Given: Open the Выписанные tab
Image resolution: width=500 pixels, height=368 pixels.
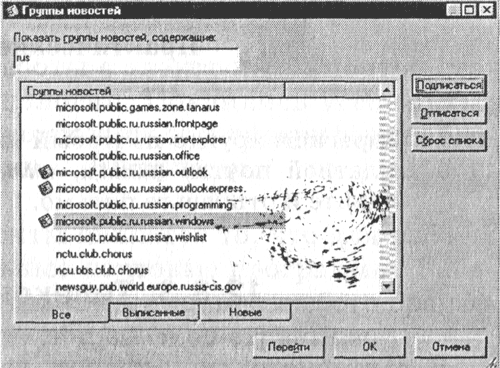Looking at the screenshot, I should click(x=154, y=312).
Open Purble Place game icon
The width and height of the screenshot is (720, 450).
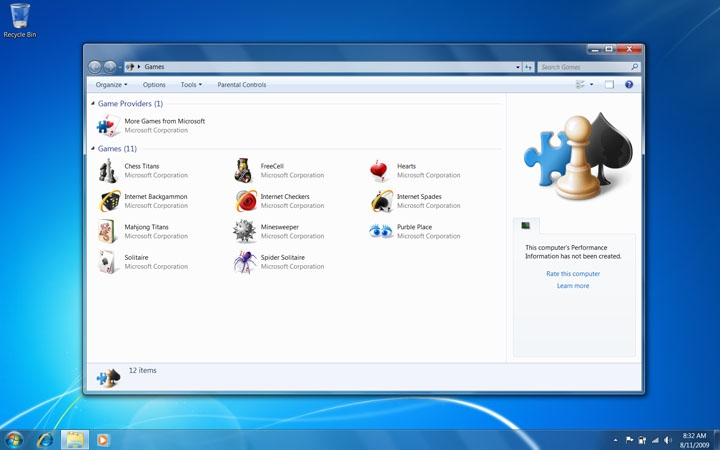coord(380,232)
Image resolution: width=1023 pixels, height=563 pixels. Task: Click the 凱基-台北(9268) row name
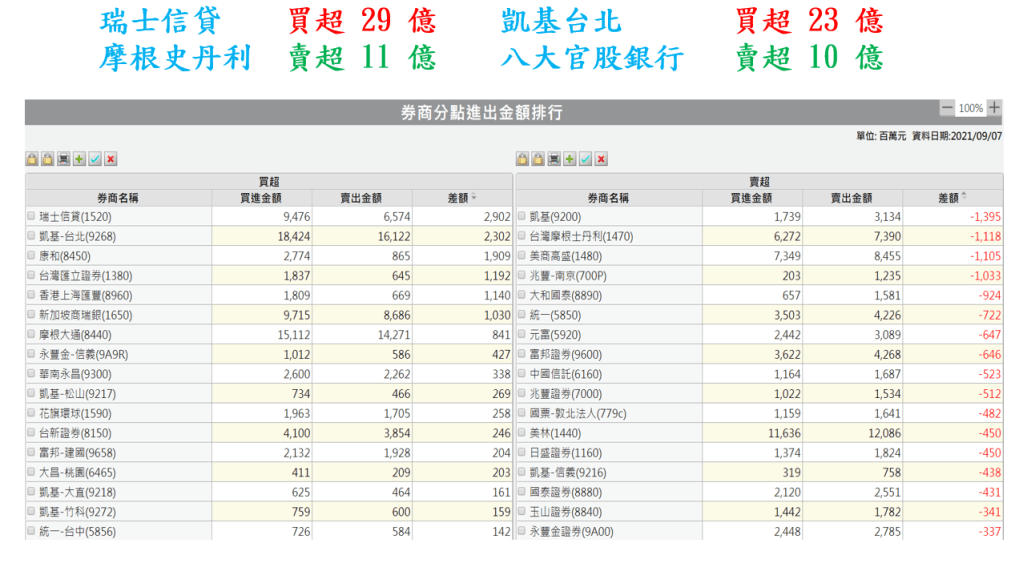[78, 236]
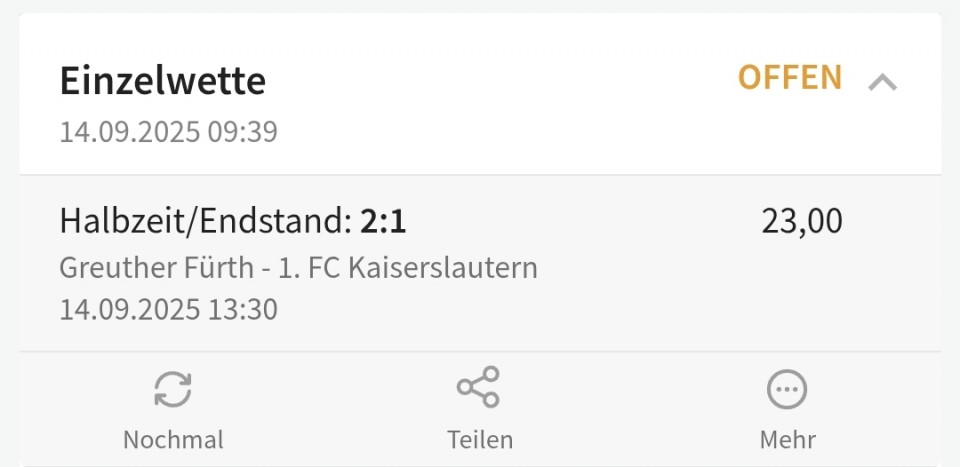Click the 1. FC Kaiserslautern team name
The height and width of the screenshot is (467, 960).
click(408, 268)

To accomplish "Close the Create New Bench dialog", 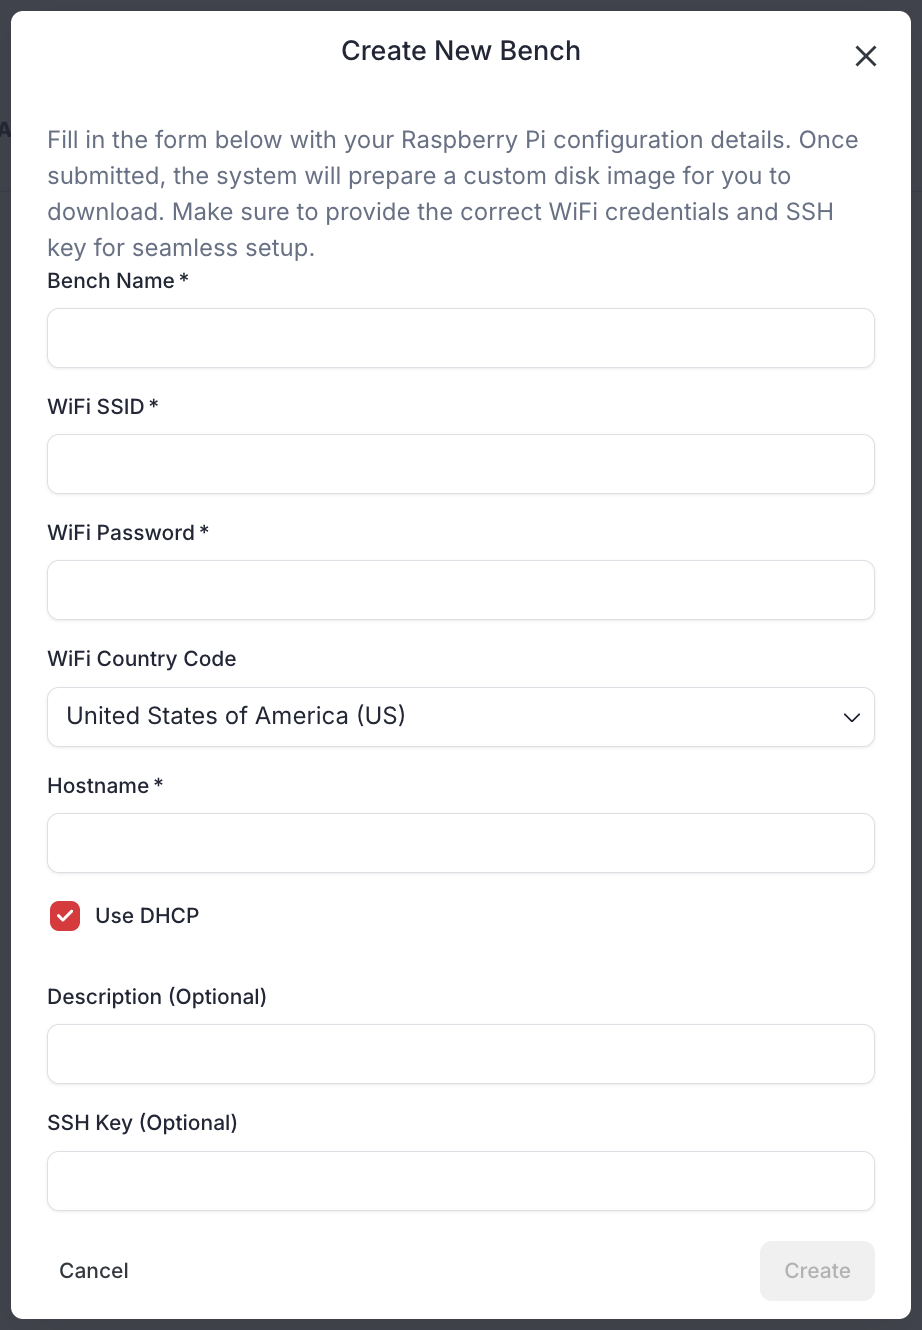I will pos(865,56).
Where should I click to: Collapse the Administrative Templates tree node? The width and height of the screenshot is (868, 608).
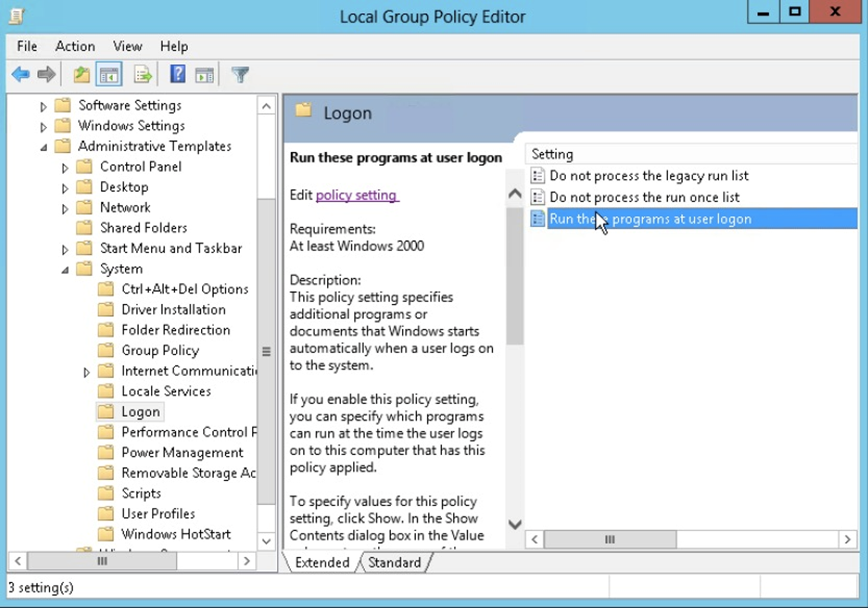44,147
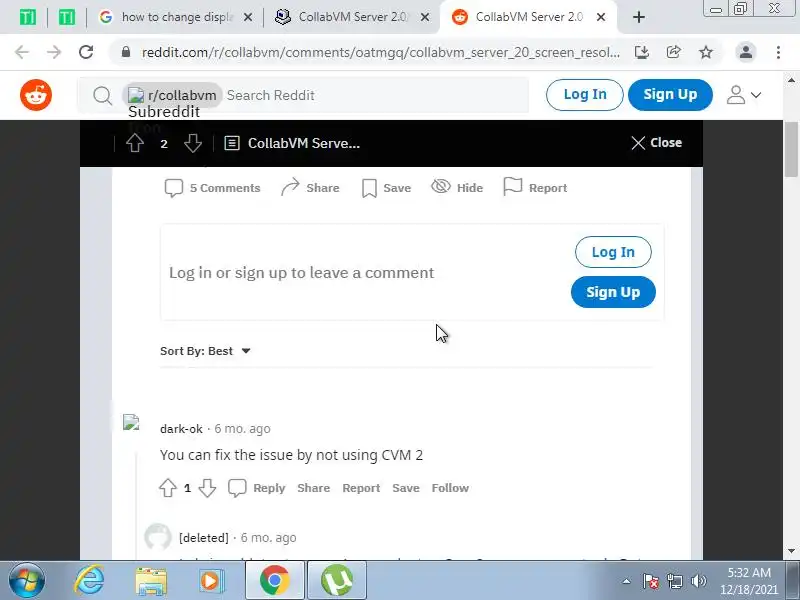Open the user account dropdown menu

[x=744, y=95]
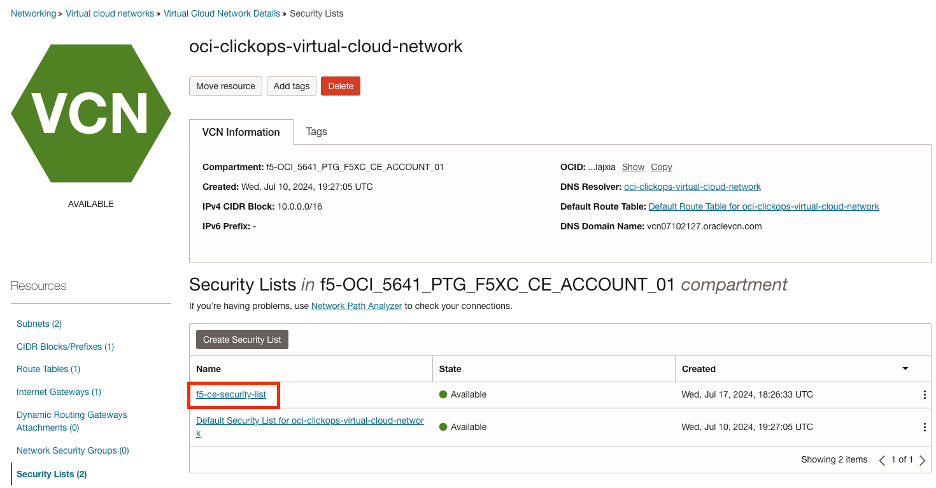Copy the OCID to clipboard
Viewport: 936px width, 488px height.
click(661, 167)
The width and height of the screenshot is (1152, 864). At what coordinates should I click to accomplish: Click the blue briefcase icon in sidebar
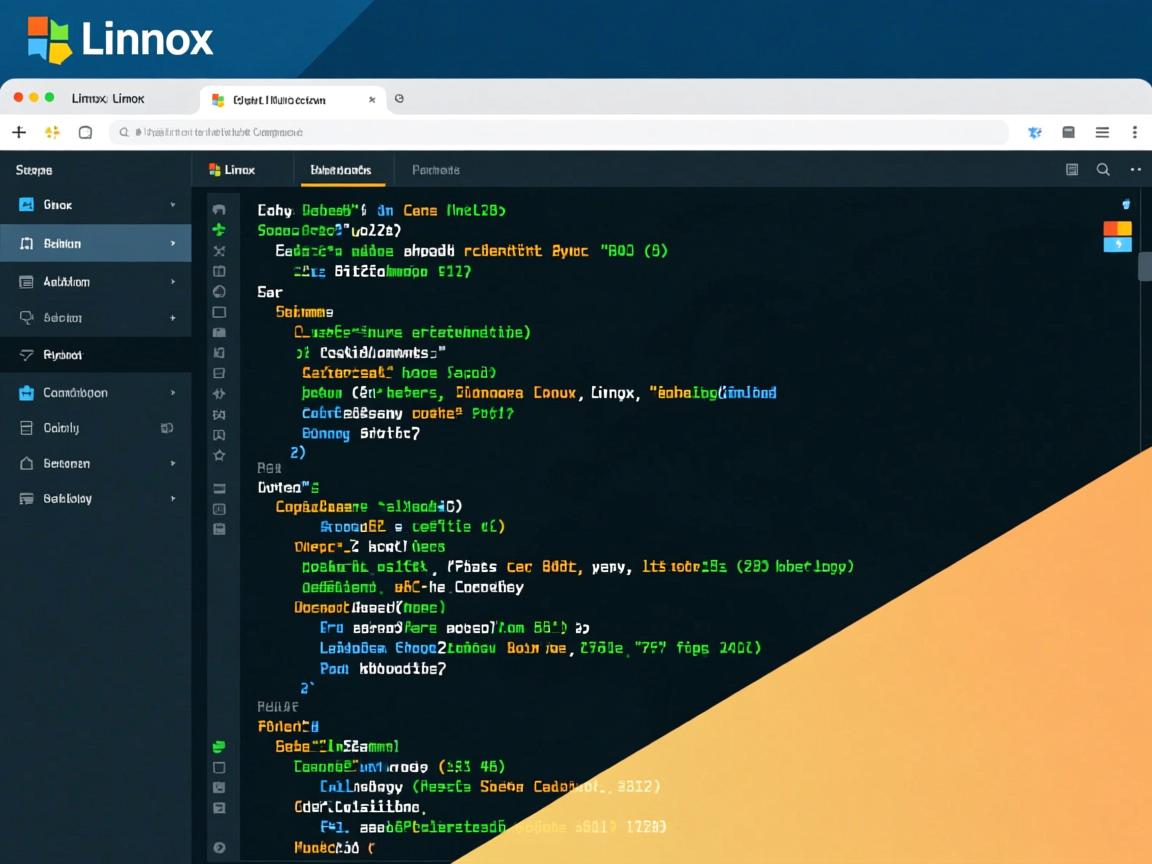(27, 393)
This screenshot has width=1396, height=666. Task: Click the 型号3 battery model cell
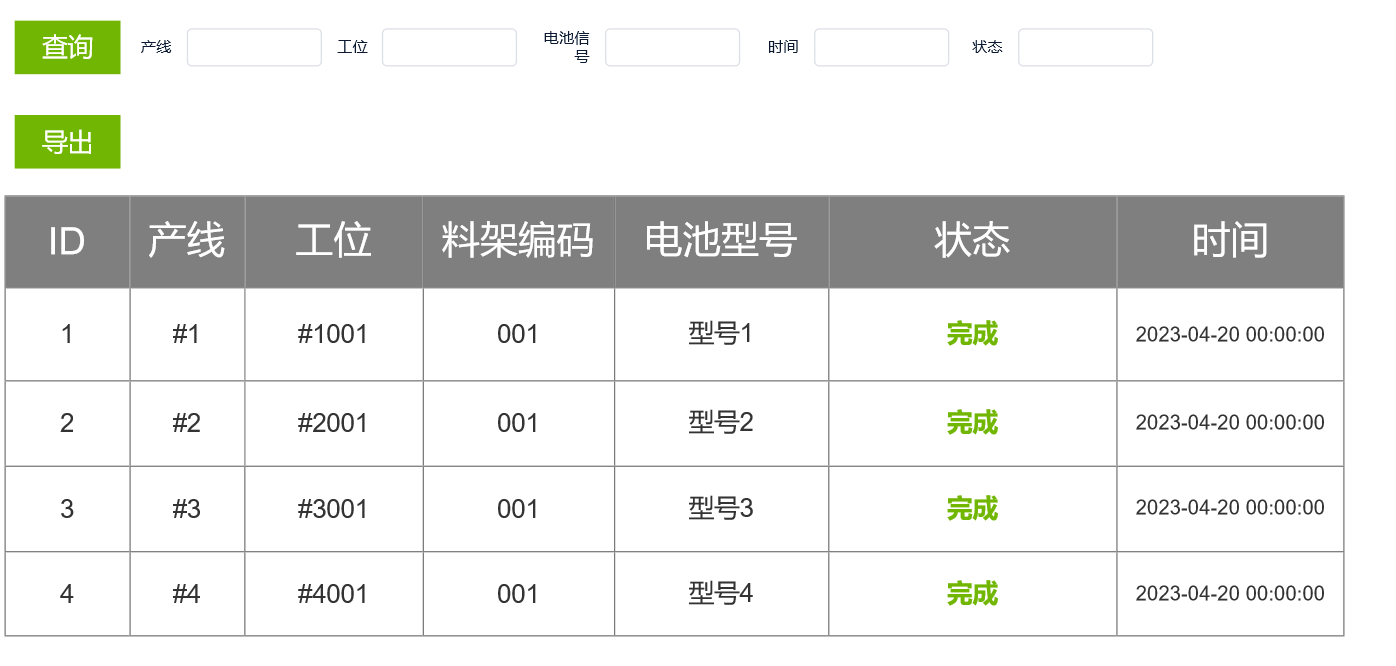pos(721,509)
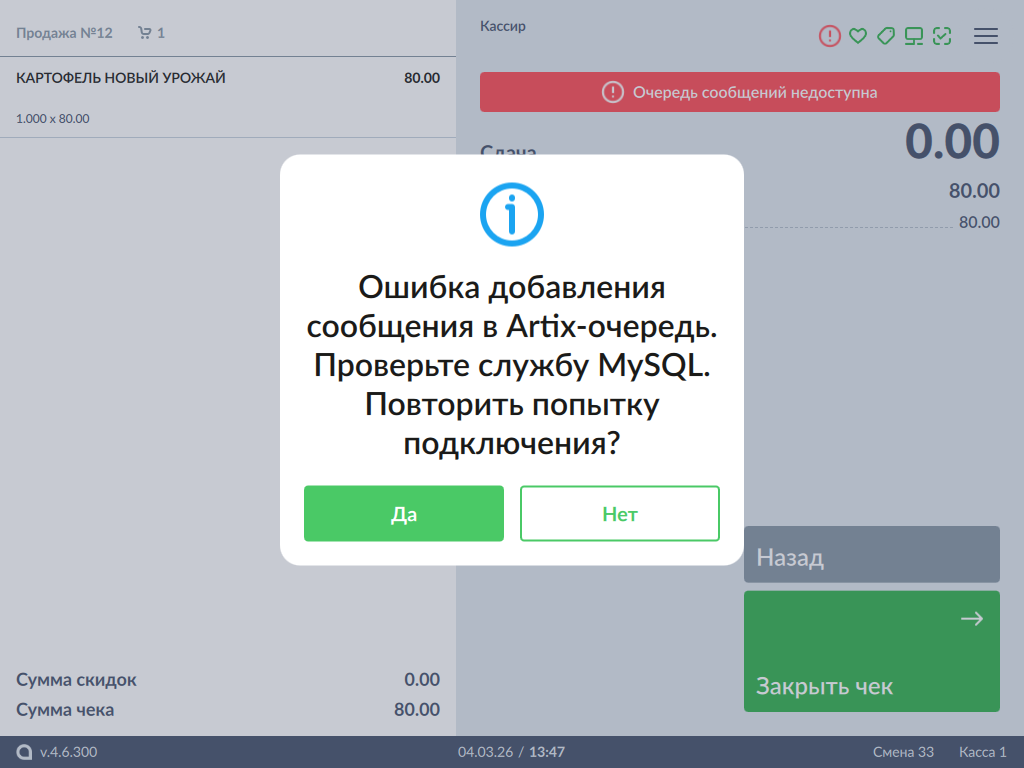Click the blue info icon in dialog
Screen dimensions: 1024x768
pos(512,214)
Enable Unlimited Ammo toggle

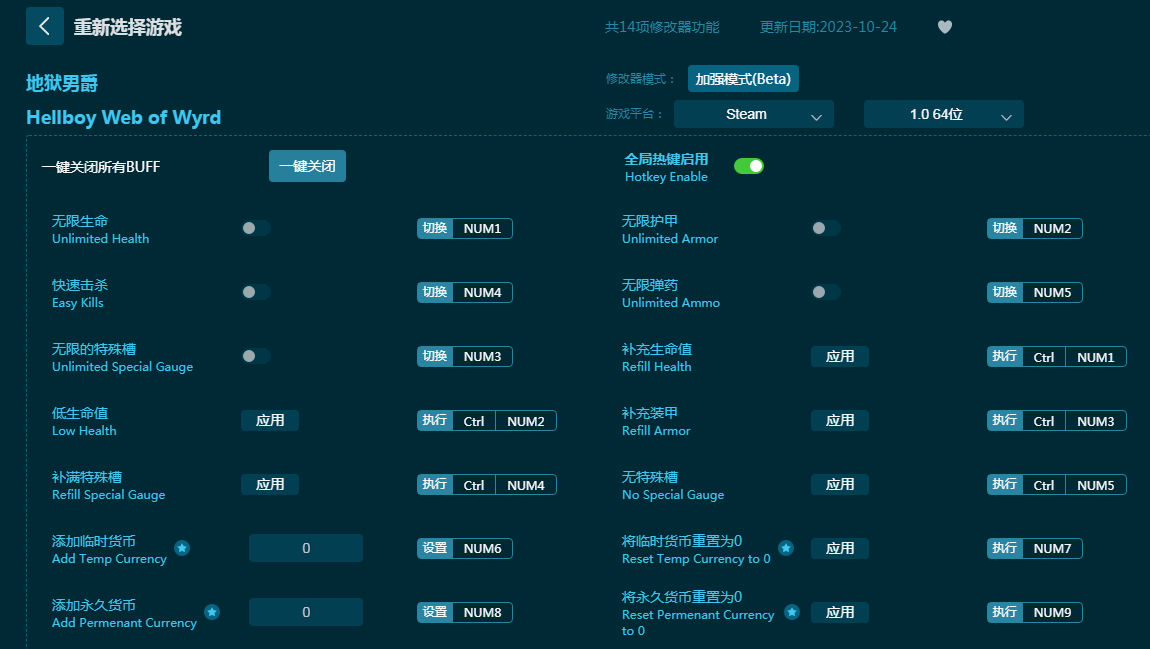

• HOW TO COMPLETE THIS TASK
With pictures left out, transcribe each line from the one containing "The width and height of the screenshot is (1152, 864)." through the end of the data, both ends included.

• ANSWER BELOW
The width and height of the screenshot is (1152, 864). At what coordinates should I click to accomplish: Click the blue briefcase icon in sidebar
(27, 393)
This screenshot has width=1396, height=666. Task: Click the 型号3 battery model cell
pos(721,509)
Click the blue info icon in dialog
Screen dimensions: 1024x768
pos(512,214)
Enable Unlimited Ammo toggle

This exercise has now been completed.